En réaction à cette nouvelle réalité, les tribunaux canadiens ont fait évoluer les principes de droit corporatif en statuant que les administrateurs peuvent tenir compte des intérêts de différentes parties prenantes et ne devraient pas se limiter aux avantages immédiats pour les actionnaires. Deux arrêts historiques de la Cour suprême du Canada, soit Magasins à rayons Peoples inc. (Syndic de) c Wise (2004) (Wise) et BCE Inc. c Détenteurs de débentures de 1976 (2009) (BCE) ont en effet modifié le principe de la responsabilité de l’administrateur d’agir au mieux des intérêts de la société.

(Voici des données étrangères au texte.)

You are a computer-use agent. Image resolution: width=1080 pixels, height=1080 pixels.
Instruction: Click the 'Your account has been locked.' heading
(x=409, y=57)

Dans l’arrêt Wise, le tribunal a insisté sur le fait que les administrateurs et les dirigeants devaient faire tout en leur pouvoir pour faire de l’entreprise une « meilleure entreprise »6 et que lorsque venait le temps de déterminer ce qui sert au mieux les intérêts de l’entreprise, les administrateurs pouvaient tenir compte « notamment, des intérêts des actionnaires, des employés, des fournisseurs, des créanciers, des consommateurs, des gouvernements et de l’environnement » pour prendre leurs décisions7. Dans l’arrêt BCE, la Cour suprême a confirmé le raisonnement suivi dans Wise et s’est éloignée du modèle de primauté des actionnaires8.

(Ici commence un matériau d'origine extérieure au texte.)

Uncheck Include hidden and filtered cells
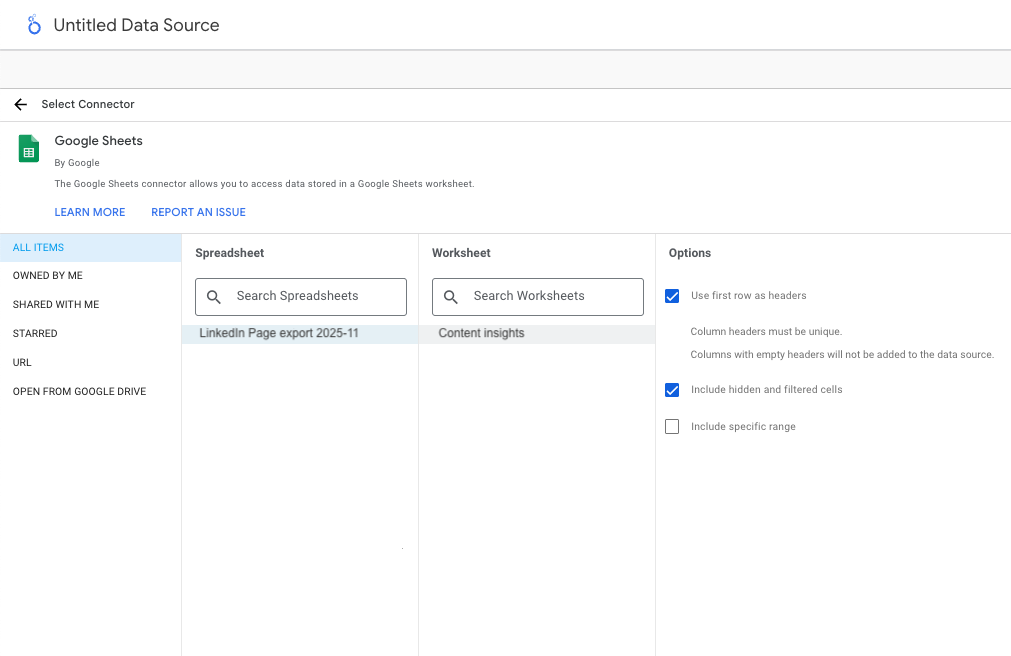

Au sud de la frontière, certains acteurs importants du monde des affaires ont récemment rappelé l’importance de tenir compte des intérêts des différentes parties prenantes. En août 2019, un groupe de 181 chefs d’entreprise a diffusé une déclaration9, reconnaissant précisément que [traduction] « même si chaque […] société sert son propre objectif commercial, nous avons un engagement fondamental envers toutes nos parties prenantes » et « chacune de nos parties prenantes est essentielle. Nous nous engageons à générer de la valeur pour l’ensemble de ces parties prenantes, pour le succès futur de nos sociétés, de nos collectivités et de notre pays ». Ceci illustre possiblement la cristallisation d’un nouveau paradigme.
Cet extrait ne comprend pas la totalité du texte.